Tuesday morning, Meadows stopped at Franklin High School to speak to Penny Moffitt’s journalism class on the importance of local newspaper and media relations while he is in office. After leaving Franklin High School, Meadows travelled through the district to Swain County to meet with Swain County Sheriff Curtis Cochran to discuss rural law enforcement needs. The rest of his day included meetings with hospital staff in Cherokee, working on his customer service at REI in Buncombe County to get a dose of the retail workers in WNC.
“There is no better way to stay in touch with the people in Western North Carolina to take the time to see things from their point of view,” said Meadows. “This is just a small way for me to try to do that.”
Touting the importance transparency and staying connected to the district, Meadows explained that by being present in the district he represents isn’t just important to keep in touch with voters and to hear their concerns, but it also makes it easier to build relationships with county leaders.
“Weeks like this allow me to get in front of county leaders and meet with people like the sheriff and see what they need and better understand the ‘why’ behind it,” said Meadows. “One example is with the PILT funding (Payment in Lieu of Taxes).”
PILT funding means around $150,000 in revenue for the Macon County School system, and over the last few years Congress has reauthorized those funds on a year-to-year basis, which Meadows says places a burden on county budgets.
“Most people think that ‘government’ are the elected officials closest to them,” he said. “So when there is a problem, whether it be a neighbor’s barking dog or an opinion on Iran’s nuclear weapons, people turn to their local officials to handle it, making it that much more important for me to have a relationship with those officials so I can stay in the loop. The PILT funding is a huge deal for Macon County and one of the reasons I am as involved as I am is because Macon leaders made sure I was aware of the impact it has.”
Last fall, Meadows has introduced legislation to change the way Congress authorizes funding such as PILT so counties can better budget. The bipartisan PILT and SRS Certainty Act, introduced along with Congressman Jared Polis (D-CO) in July, called for the reauthorization of the Secure Rural Schools Program (SRS) for five years and extend and provide funding for Payment In Lieu of Taxes (PILT) for five years at an annual level of $450 million.

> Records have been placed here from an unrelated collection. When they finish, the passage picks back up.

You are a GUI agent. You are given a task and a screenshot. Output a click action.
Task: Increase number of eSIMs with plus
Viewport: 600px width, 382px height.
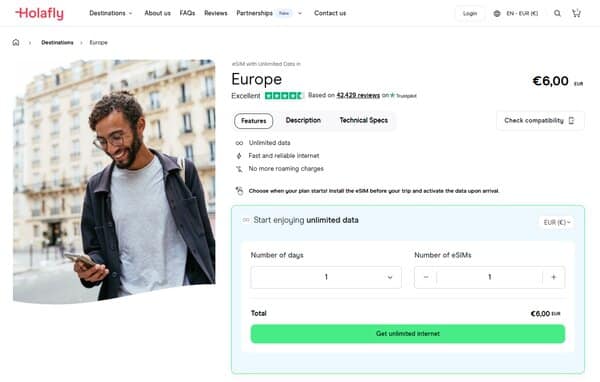click(x=553, y=277)
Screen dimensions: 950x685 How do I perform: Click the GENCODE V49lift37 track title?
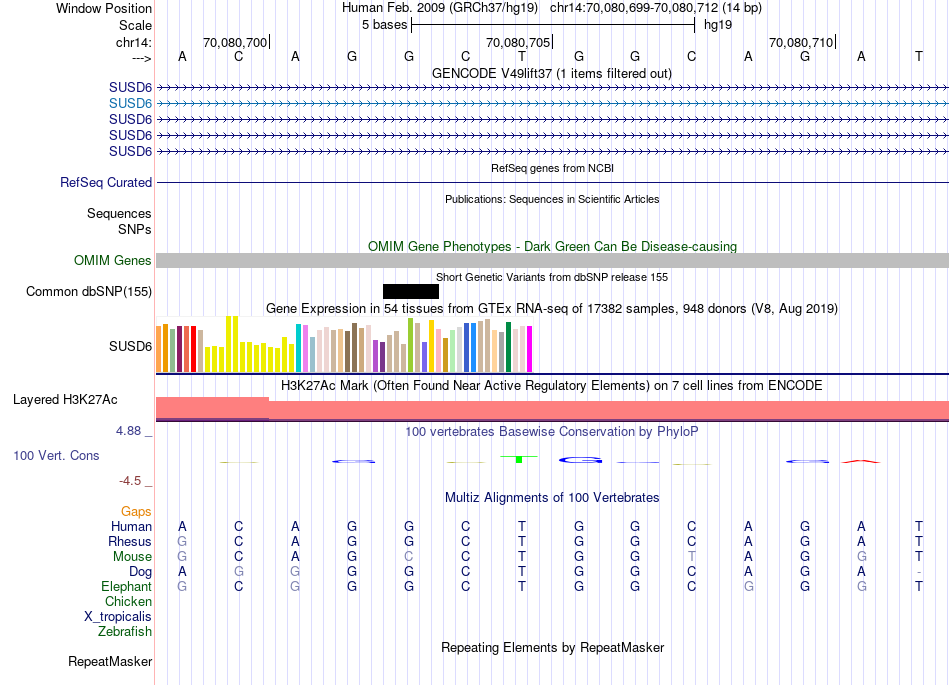tap(552, 73)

“I strongly believe that authorizations and funding levels for both programs should not be determined on an annual or short-term basis,” Meadows said. “Our local governments and school districts are burdened with the responsibility of supporting surrounding federal lands, absent a substantial tax base and they should not be left in a perpetual state of uncertainty. All 17 counties in North Carolina’s 11th district, which I represent, rely on SRS and PILT funding and they should not be harmed because they are home to federal lands. This is a commonsense bill that will fulfill our government’s commitment to mitigating lost tax revenue experienced by counties, while offering long-term certainty for municipalities and rural schools.”
Meadows is the only congressman from the Eastern United States who sits on a Western caucus, and he said he does that specifically because of PILT. “Most of the federal lands are in the western United States, but my Congressional District has as much federal lands as most western districts so it’s important to be involved in that aspect of protecting those funds.”